# BMQ Febuary 10th 2014 - QMB le 10 Février 2014



## Juust! (7 Dec 2013)

Anyone with me?


----------



## jmail003 (22 Jan 2014)

I am !!!! Fly out the 8th!


----------



## Epp12 (23 Jan 2014)

see you guys there! I fly on the 8th as well from Vancouver 

infantryman


----------



## jmail003 (23 Jan 2014)

How old are you guys hahah !


----------



## Epp12 (23 Jan 2014)

I was born In 1993


----------



## Winterburn (23 Jan 2014)

Just got the call. Fly out on the 8th. Don't like the idea of leaving my girlfriend a week before our 1 year though  :-\


----------



## Epp12 (23 Jan 2014)

Think positive, Atleast you don't have to buy her a present now hahaha


----------



## PuckChaser (23 Jan 2014)

Winterburn said:
			
		

> Just got the call. Fly out on the 8th. Don't like the idea of leaving my girlfriend a week before our 1 year though  :-\



Welcome to the Canadian Forces, you'll miss a lot of important dates. It comes written in the job description.


----------



## jmail003 (23 Jan 2014)

Anybody else here a girl hahaha?


----------



## Winterburn (23 Jan 2014)

Going for infantry. Coming from Ontario, just north of Barrie.


----------



## Evancai (28 Jan 2014)

I'm flying out on the 8th of February. I'm from Corner Brook, Newfoundland. 

Got selected for Combat Engineer.


----------



## Winterburn (28 Jan 2014)

So....anybody else excited?! ;D


----------



## wiseloonies (28 Jan 2014)

Yes me too , but 
 it's a french platton right??


----------



## wiseloonies (28 Jan 2014)

for jmail003, I'm a girl, I will be the aunt of the group, I'm 33 years old
 but not so old  !!! ahahah


----------



## Winterburn (28 Jan 2014)

Youtube series following new recruits at BMQ. Enjoy:

http://www.youtube.com/watch?v=XeWNsyZqOm8


----------



## jmail003 (29 Jan 2014)

Hahah I'll most likely be the baby of the platoon I'm 18 !


----------



## Evancai (29 Jan 2014)

wiseloonies said:
			
		

> Yes me too , but
> it's a french platton right??

# Brief 1
Copy out the rows below, starting with the line that contains "This screenshot has height=1125, width=1008." and going on through the line that contains "Action: coord(195,390)", with both of those lines included.
# Brief 2
Continue the forum thread about the February 10, 2014 BMQ course from the point where it stops.

# Input

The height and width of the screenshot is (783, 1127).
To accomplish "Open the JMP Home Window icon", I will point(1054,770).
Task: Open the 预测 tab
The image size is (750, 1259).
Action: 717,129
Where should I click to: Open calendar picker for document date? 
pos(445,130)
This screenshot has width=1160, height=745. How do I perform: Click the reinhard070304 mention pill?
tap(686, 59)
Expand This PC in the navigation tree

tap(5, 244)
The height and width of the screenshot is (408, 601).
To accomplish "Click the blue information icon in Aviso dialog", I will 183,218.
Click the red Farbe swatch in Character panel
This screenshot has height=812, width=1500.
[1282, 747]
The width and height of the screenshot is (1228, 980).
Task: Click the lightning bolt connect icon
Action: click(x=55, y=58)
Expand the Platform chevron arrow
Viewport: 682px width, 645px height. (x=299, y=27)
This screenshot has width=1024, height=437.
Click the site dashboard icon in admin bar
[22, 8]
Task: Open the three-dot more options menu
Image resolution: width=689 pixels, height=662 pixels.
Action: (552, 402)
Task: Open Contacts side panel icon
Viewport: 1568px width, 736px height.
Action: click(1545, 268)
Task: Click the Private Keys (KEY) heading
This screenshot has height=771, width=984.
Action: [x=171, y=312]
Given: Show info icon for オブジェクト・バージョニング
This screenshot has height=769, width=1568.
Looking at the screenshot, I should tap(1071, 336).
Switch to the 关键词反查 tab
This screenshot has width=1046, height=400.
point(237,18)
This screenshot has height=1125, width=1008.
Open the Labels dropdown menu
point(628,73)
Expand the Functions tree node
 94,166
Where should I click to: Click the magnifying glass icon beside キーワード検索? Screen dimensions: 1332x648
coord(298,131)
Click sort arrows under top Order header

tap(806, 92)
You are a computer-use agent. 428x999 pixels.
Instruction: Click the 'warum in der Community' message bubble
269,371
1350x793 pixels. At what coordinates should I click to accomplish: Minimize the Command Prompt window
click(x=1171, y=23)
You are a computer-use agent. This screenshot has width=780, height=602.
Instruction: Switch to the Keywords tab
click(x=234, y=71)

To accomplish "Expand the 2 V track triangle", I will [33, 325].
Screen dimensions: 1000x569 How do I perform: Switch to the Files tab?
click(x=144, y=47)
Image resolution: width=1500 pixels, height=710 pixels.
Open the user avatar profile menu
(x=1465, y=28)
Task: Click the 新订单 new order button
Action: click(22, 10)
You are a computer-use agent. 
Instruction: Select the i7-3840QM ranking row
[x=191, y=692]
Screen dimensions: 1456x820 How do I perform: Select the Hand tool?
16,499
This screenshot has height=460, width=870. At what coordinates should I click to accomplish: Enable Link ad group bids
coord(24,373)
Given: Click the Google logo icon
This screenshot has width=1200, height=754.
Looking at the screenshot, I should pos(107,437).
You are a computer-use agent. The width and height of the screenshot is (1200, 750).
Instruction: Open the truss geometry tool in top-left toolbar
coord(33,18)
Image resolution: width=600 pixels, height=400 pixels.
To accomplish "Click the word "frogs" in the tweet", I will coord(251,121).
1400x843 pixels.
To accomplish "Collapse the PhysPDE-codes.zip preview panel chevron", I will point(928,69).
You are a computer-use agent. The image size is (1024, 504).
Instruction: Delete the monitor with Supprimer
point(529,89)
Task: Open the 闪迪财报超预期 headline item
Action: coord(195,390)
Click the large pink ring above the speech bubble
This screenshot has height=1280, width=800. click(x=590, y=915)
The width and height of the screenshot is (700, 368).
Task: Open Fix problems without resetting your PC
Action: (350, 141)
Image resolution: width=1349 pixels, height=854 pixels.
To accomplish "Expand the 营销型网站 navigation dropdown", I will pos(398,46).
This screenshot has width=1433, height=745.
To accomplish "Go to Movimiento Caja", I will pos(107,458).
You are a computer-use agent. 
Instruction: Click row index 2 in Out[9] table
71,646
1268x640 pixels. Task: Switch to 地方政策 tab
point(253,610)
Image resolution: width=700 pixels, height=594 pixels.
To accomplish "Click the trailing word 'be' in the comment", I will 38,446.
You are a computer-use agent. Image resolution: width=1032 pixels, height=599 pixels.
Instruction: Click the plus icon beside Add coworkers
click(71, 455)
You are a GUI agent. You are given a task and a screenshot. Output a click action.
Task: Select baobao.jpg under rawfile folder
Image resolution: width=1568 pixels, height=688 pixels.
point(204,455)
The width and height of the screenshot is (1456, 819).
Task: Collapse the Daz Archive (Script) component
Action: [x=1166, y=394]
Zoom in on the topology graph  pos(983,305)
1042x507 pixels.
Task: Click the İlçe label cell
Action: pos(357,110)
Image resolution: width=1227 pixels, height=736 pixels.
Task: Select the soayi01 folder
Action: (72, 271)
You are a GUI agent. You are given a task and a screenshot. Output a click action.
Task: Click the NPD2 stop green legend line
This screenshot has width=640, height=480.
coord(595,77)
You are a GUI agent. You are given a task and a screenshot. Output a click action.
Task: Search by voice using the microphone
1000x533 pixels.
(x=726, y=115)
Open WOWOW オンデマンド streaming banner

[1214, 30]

# Expected answer 1
This screenshot has height=1125, width=1008.
Open the Labels dropdown menu
point(628,73)
Expand the Functions tree node
 94,166
Where should I click to: Click the magnifying glass icon beside キーワード検索? Screen dimensions: 1332x648
coord(298,131)
Click sort arrows under top Order header

tap(806, 92)
You are a computer-use agent. 428x999 pixels.
Instruction: Click the 'warum in der Community' message bubble
269,371
1350x793 pixels. At what coordinates should I click to accomplish: Minimize the Command Prompt window
click(x=1171, y=23)
You are a computer-use agent. This screenshot has width=780, height=602.
Instruction: Switch to the Keywords tab
click(x=234, y=71)

To accomplish "Expand the 2 V track triangle", I will [33, 325].
Screen dimensions: 1000x569 How do I perform: Switch to the Files tab?
click(x=144, y=47)
Image resolution: width=1500 pixels, height=710 pixels.
Open the user avatar profile menu
(x=1465, y=28)
Task: Click the 新订单 new order button
Action: click(22, 10)
You are a computer-use agent. 
Instruction: Select the i7-3840QM ranking row
[x=191, y=692]
Screen dimensions: 1456x820 How do I perform: Select the Hand tool?
16,499
This screenshot has height=460, width=870. At what coordinates should I click to accomplish: Enable Link ad group bids
coord(24,373)
Given: Click the Google logo icon
This screenshot has width=1200, height=754.
Looking at the screenshot, I should pos(107,437).
You are a computer-use agent. The width and height of the screenshot is (1200, 750).
Instruction: Open the truss geometry tool in top-left toolbar
coord(33,18)
Image resolution: width=600 pixels, height=400 pixels.
To accomplish "Click the word "frogs" in the tweet", I will coord(251,121).
1400x843 pixels.
To accomplish "Collapse the PhysPDE-codes.zip preview panel chevron", I will point(928,69).
You are a computer-use agent. The image size is (1024, 504).
Instruction: Delete the monitor with Supprimer
point(529,89)
Task: Open the 闪迪财报超预期 headline item
Action: coord(195,390)

# Expected answer 2
I don't think it's a french platoon. I'm from NF and I speak English. Although I can speak French (not fluently but good enough so Quebec doesn't make fun of me )


----------



## jmail003 (29 Jan 2014)

There's a French platoon and English platoon !


----------



## Epp12 (29 Jan 2014)

English and French Platoon start on the 10th, R0024E is the English platoon!!


----------



## Winterburn (29 Jan 2014)

I can't speak French to save my life.....be gentle.. :-\


----------



## TristynS (30 Jan 2014)

you guys are lucky  im jealous


----------



## wiseloonies (31 Jan 2014)

I will be not with you, I'm with the 0025F platon, the french one!!! I live in Ontario (6 months) but come from Quebec, and I know that the english will be very important for me to improve because I can be posting everywhere in the canada.


----------



## ajp (31 Jan 2014)

Good luck to you all, remember...this forum is monitored by pers at all levels...ie...I was reading your comments to my clerk.   We looked up your info.  We know all about your course.  All I'm saying is.  Be good. Enjoy your course. But be good on line.  Don't post junk.


----------



## Corey Hadden (4 Feb 2014)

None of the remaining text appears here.